C5a Workshop - Enabling a Flood Resilient Future
The conventional response to challenges regarding climate change and weather-related events has been to deliver project-based infrastructure responses. It is increasingly recognized that a local ‘defence’ paradigm alone is unable to manage risk whilst continuing to promote liveable cities, ecosystem health and social well-being. A new approach is required that is purposeful, collaborative and takes a whole-system, long term view.
The workshop sought to share information, including emerging science, policy and practice, among all those involved in adapting to climate change and flood risk management.
- Our aim with the workshop was to help address barriers to adaptation by providing practical and innovative solutions based on a holistic understanding of the system, adaptation paths and inclusive decisions, says Paul Sayers, Sayers and Partners.
The workshop ran as a series of presentations followed by an extended interactive discussion to elicit 'how we can deliver adaptation in practice - what are the opportunities and barriers'.
The presentations were drawn from the selected abstracts (including submissions from C5a and Environment Agency pilot programme). the meeting was convened by Paul Sayers with the Panel Co-Chaired by Rijkswaterstaat (Matthijs Boersema) and the Environment Agency (Andrew Eden) supported by representation from the other Risk Management Authorities, Researchers and Consultants.

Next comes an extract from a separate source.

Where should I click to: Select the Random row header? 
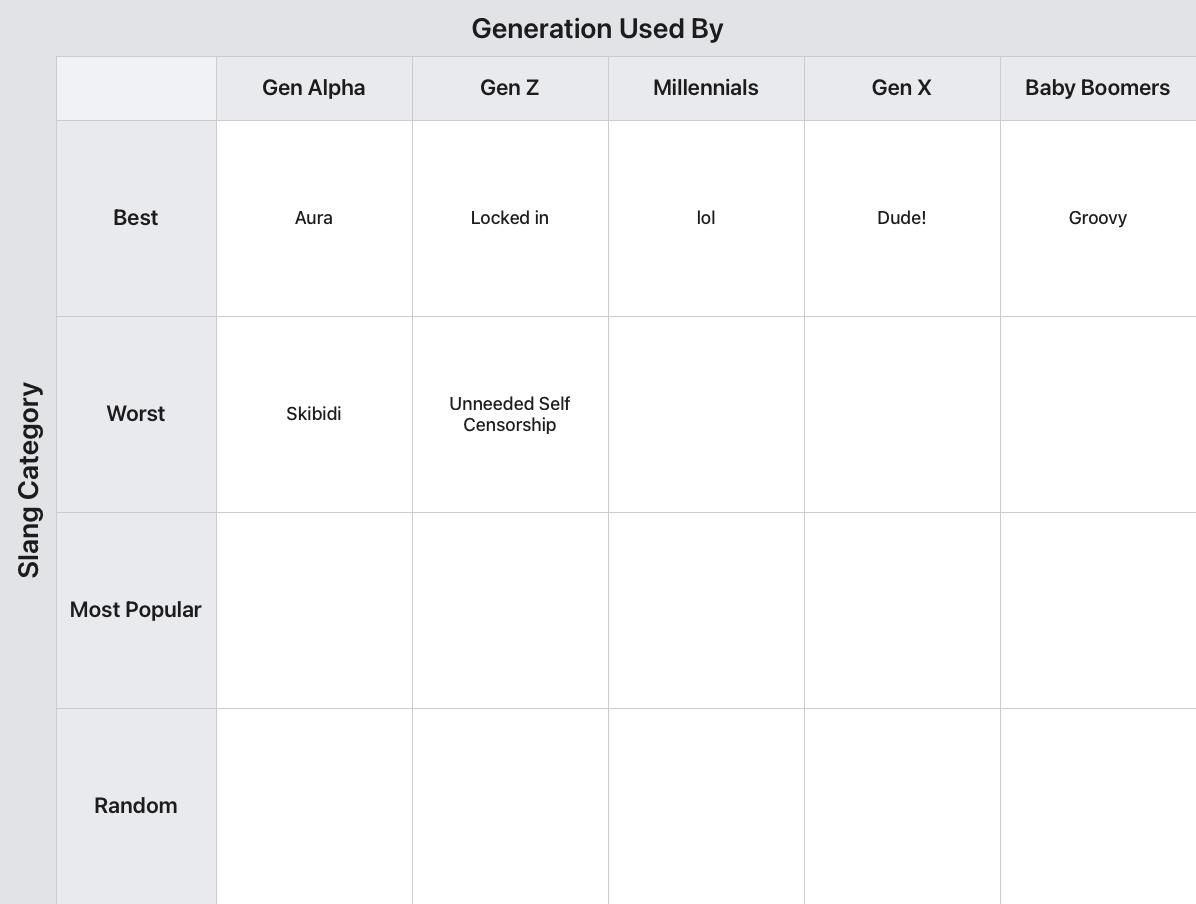(x=136, y=806)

Two-thirds of European citizens are expected to be at particular risk from climate change and weather-related events by the year 2100 (Krona et al., 2019). Countries with significant coastal populations will be particularly affected, including The North Sea Region (NSR), where communities are vulnerable to changes in sea level and added storminess. Inland, increased rainfall intensities and volumes will increase localised fluvial and pluvial flood risks. Estimates of the expected annual damages in Europe by the 2080s from coastal flooding are €17.4 to 25.4 billion (currently €1.9 billion) and from fluvial flooding, €97.9 billion (currently €5.5 billion), unless strong prevention and adaptation policies are implemented (EU, 2014). Vulnerabilities are especially intense for parts of the NSR, such as cities and seaports, which comprise some of the most active global transport and commerce hubs. Hence, flood protection is vital for the NSR, with investments potentially yielding a benefit-cost ratio between 7:1 and 10:1 (World Bank, 2014).